MATERIAL SHOWN: Begin
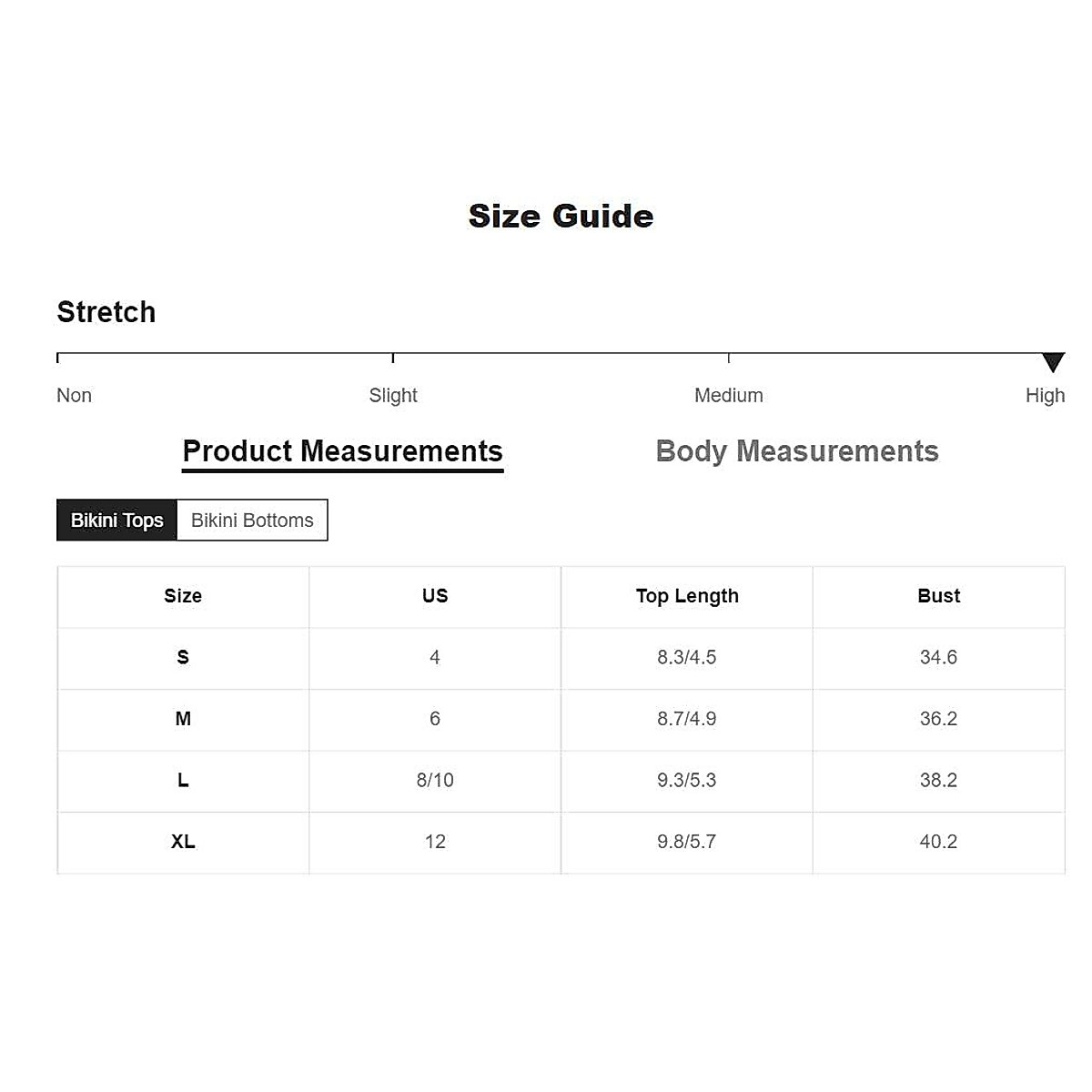Switch to Bikini Bottoms sizes
The width and height of the screenshot is (1092, 1092).
252,521
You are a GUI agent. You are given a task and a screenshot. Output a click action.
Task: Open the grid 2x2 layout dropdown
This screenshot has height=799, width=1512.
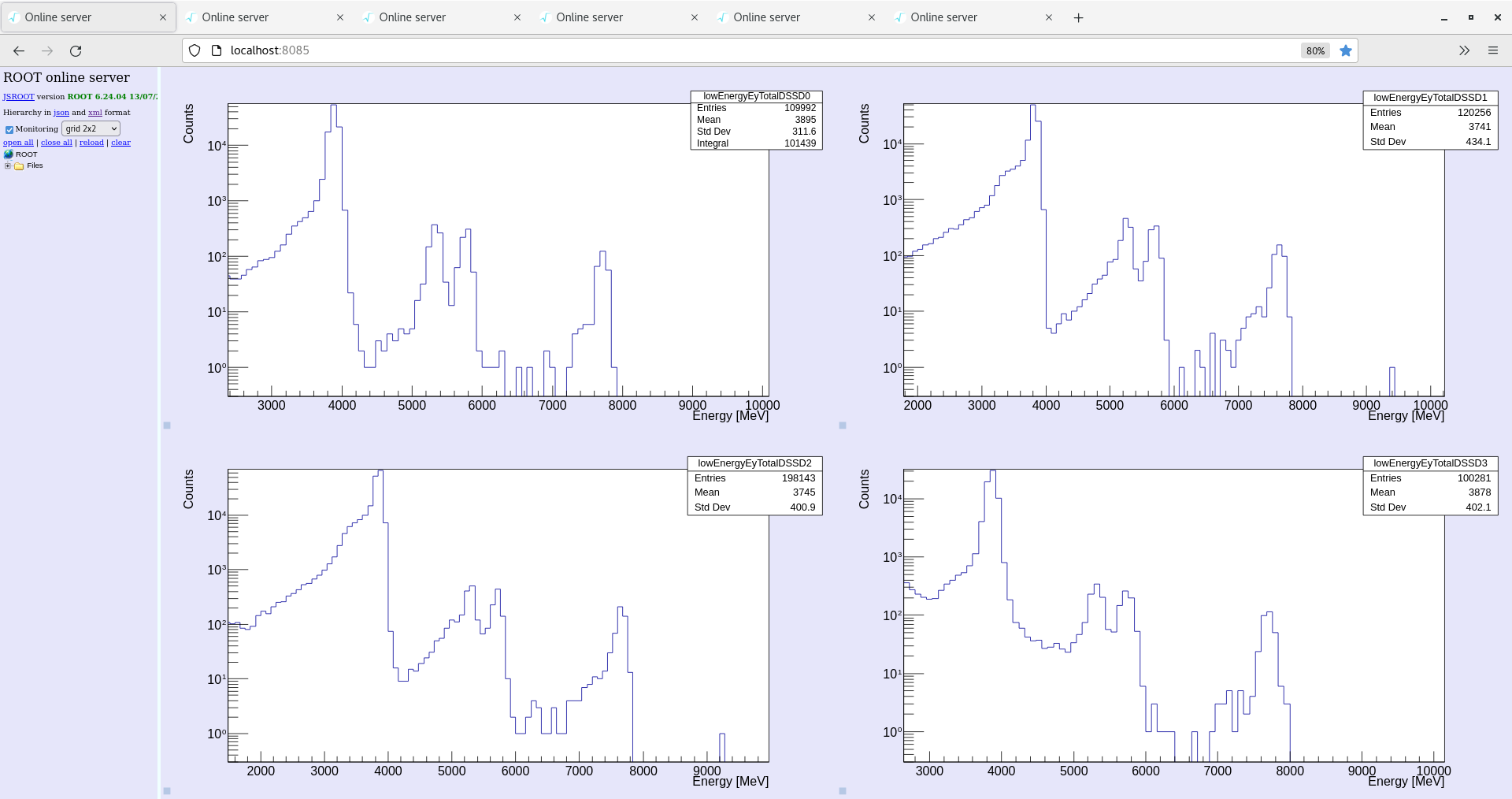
MATERIAL SHOWN: End
Leave every picture out and print exactly the lines from the one that contains "Task: Open the grid 2x2 layout dropdown" through the last line of the material above.

▸ ANSWER TO THE PROBLEM
Task: Open the grid 2x2 layout dropdown
This screenshot has height=799, width=1512.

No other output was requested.